Für einen kurzen Moment hielt er inne.
Er erkannte sie. Er hatte sie heute schon einmal gesehen. Auf dem Friedhof. Sie hingegen schien ihn nicht bemerkt zu haben. Ihre großen, grünen Augen schauten ihn jetzt erwartungsvoll an.
„Zimmer?“, antwortete er endlich. „Ähm, ja. Das ist noch frei.“
Der Mann öffnete die Tür noch ein Stückchen weiter und machte mit einer Hand eine Geste in Richtung des Wohnbereichs. „Kommen Sie herein.“ Als sie den Eingangsbereich
betrat, warf sie einen flüchtigen Blick in das offen gestaltete Erdgeschoss. Es war hell und freundlich eingerichtet. Diese Tatsache überraschte sie, denn die alte, robuste Backsteinfassade außen ließ nicht erahnen, wie modern das Innere gestaltet war. Außerdem war alles sehr ordentlich, und es roch angenehm nach Putzmitteln und frisch gewaschener Wäsche. Sie gingen die Treppe hinauf, die unweit gegenüber der Eingangstür lag.

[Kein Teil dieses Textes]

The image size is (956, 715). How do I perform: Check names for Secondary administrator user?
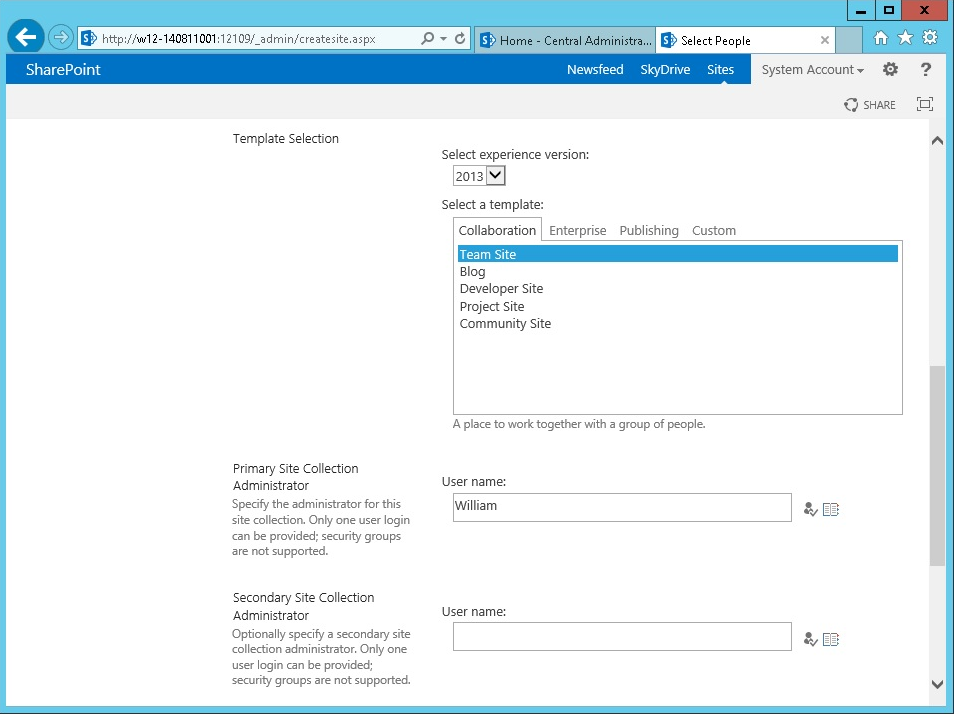[x=810, y=639]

„Darf ich Ihnen die abnehmen?“, fragte er und deutete auf ihre Tasche. Sie wehrte ab. „Nein, das geht schon.“ Die alten Dielen der Treppe knarrten unter ihre Schuhsohlen. An den Wänden hingen alte Gemälde von verschiedenen Personen. Der Malstil und die Art, wie die Personen gekleidet waren, ließen erahnen, dass es sich um unterschiedliche Zeitepochen handelte. Oben im Zimmer angekommen stellte Elena ihre Tasche und Rucksack auf den Boden ab und er zeigte ihr schweigend das Zimmer und das zugehörige Bad. Während sie sich umsah, musterte er sie möglichst unauffällig. Sie war dünn und sehr zierlich. Der Parka, den sie trug, war offensichtlich zu groß. Blaue weite Jeans und ein hautenger weißer Rollkragenpullover vervollständigten ihre Kleiderwahl des heutigen Tages. Ihre dunkelbraunen Haare waren zu einem Zopf gebunden, und ihre leicht gebräunte Haut ließ ihre großen grünen Augen besonders intensiv hervorstechen. Sie müsste Mitte 20 sein, schätzte er. Sie sah müde aus.
Als sie seinen Blick spürte, der auf ihr ruhte, drehte sie sich zu ihm um und schaute ihn direkt an.
„Ich würde das Zimmer nehmen.“
„Ok, das macht 30 die Nacht. Wie lange wollen Sie bleiben?“ „Nur eine Nacht.“
„Ok … ähm … Handtücher finden Sie im Bad. Falls Sie noch etwas benötigen, wenden Sie sich bitte an Barbara, meine Haushälterin. Sie finden sie unten. Mein Name ist übrigens Jack O‘Neil.“ Er streckte ihr seine rechte Hand entgegen. „Elena Phillips.“
Elena blickte direkt in seine stahlblauen Augen, als sie seine Hand schüttelte.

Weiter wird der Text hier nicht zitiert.